On Friday, July 5, 2019, Joost de Kruijff will defend his PhD thesis “High-tech Low-volume Production Planning”. This thesis has been supervised by prof.dr. A.G. de Kok, dr.ir. C.A.J. Hurkens and dr.ir. N.P. Dellaert. The ceremony will take place in room 0.710 of the Atlas building, Eindhoven University of Technology at 11:00 hrs.
Abstract
Production planning decides on the timing and sizes of production orders while aiming to utilize the available resources and materials efficiently and taking into account current and future customer demand. This thesis focusses on an under-represented application area of the production planning literature: High-tech low-volume industries. Commercial airplanes and photolithographic machines are two examples of items that are produced by at most a few hundred per year. These industries often have long lead times, large bills of materials and complex resource requirements. Models for high-volume production planning, which are common in literature, often do not capture these complexities and output continuous production quantities. In low-volume environments, rounding these continuous production quantities leads to infeasible or far from optimal production plans. Therefore, models should output integer production quantities, which makes the models much harder to solve. This thesis aims to develop models and solution methods for high-tech low-volume production planning, while focusing on three research subjects.

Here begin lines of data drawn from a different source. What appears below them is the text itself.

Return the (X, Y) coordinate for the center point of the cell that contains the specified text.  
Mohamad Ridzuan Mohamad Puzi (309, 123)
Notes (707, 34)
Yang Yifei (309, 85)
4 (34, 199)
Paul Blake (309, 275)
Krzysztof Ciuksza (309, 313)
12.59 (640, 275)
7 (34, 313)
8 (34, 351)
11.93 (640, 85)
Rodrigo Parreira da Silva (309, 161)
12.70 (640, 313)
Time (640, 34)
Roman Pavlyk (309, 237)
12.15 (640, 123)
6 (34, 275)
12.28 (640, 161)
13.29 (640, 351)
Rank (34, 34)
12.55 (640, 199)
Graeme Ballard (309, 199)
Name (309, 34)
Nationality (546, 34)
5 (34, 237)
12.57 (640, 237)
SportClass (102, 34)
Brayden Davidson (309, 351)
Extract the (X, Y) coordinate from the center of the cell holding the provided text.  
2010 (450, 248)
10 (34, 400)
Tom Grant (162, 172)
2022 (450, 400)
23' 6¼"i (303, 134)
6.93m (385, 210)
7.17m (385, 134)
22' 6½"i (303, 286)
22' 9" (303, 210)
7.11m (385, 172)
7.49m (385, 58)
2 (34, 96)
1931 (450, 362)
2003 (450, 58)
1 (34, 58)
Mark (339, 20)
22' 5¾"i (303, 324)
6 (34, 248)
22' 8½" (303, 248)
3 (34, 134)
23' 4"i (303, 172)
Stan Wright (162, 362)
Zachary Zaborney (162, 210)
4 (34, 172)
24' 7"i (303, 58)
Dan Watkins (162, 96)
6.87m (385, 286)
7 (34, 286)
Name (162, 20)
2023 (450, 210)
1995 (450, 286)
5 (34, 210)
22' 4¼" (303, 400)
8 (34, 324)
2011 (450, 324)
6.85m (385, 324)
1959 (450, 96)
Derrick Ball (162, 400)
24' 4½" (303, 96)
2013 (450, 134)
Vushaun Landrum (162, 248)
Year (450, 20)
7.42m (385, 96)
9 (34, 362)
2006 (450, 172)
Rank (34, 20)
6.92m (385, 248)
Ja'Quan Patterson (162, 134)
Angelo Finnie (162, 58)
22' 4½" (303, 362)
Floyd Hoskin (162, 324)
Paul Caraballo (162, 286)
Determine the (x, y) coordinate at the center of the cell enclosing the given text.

The first research subject considers mid-term planning. A mixed integer linear programming model is introduced, which utilizes semi-flexible capacity constraints and allows different production modes to capture the complexities of the high-tech low-volume industries. Benders’ decomposition is applied to get an alternative formulation and a faster solution method. The second research subject investigates the effect of the choice of integer variables on the solvability of low-volume production planning models. The integrality of the inventory variable has a significant impact on the solvability without changing the optimal solution. Furthermore, a preprocessing algorithm is proposed, which sets the integrality of variables based on the LP-relaxation. The third subject considers long-term production planning. A multi-stage stochastic programming model is proposed, which can be used when an uncertain structural demand change is expected. The model decides on production quantities and capacity (dis-)investments. It takes the long lead times of production and capacity (dis-)investments as well as the uncertainty in the demand and the reaction on future demand information, into account. A number of insights are gained by experimenting with a system closely resembling a real-life situation.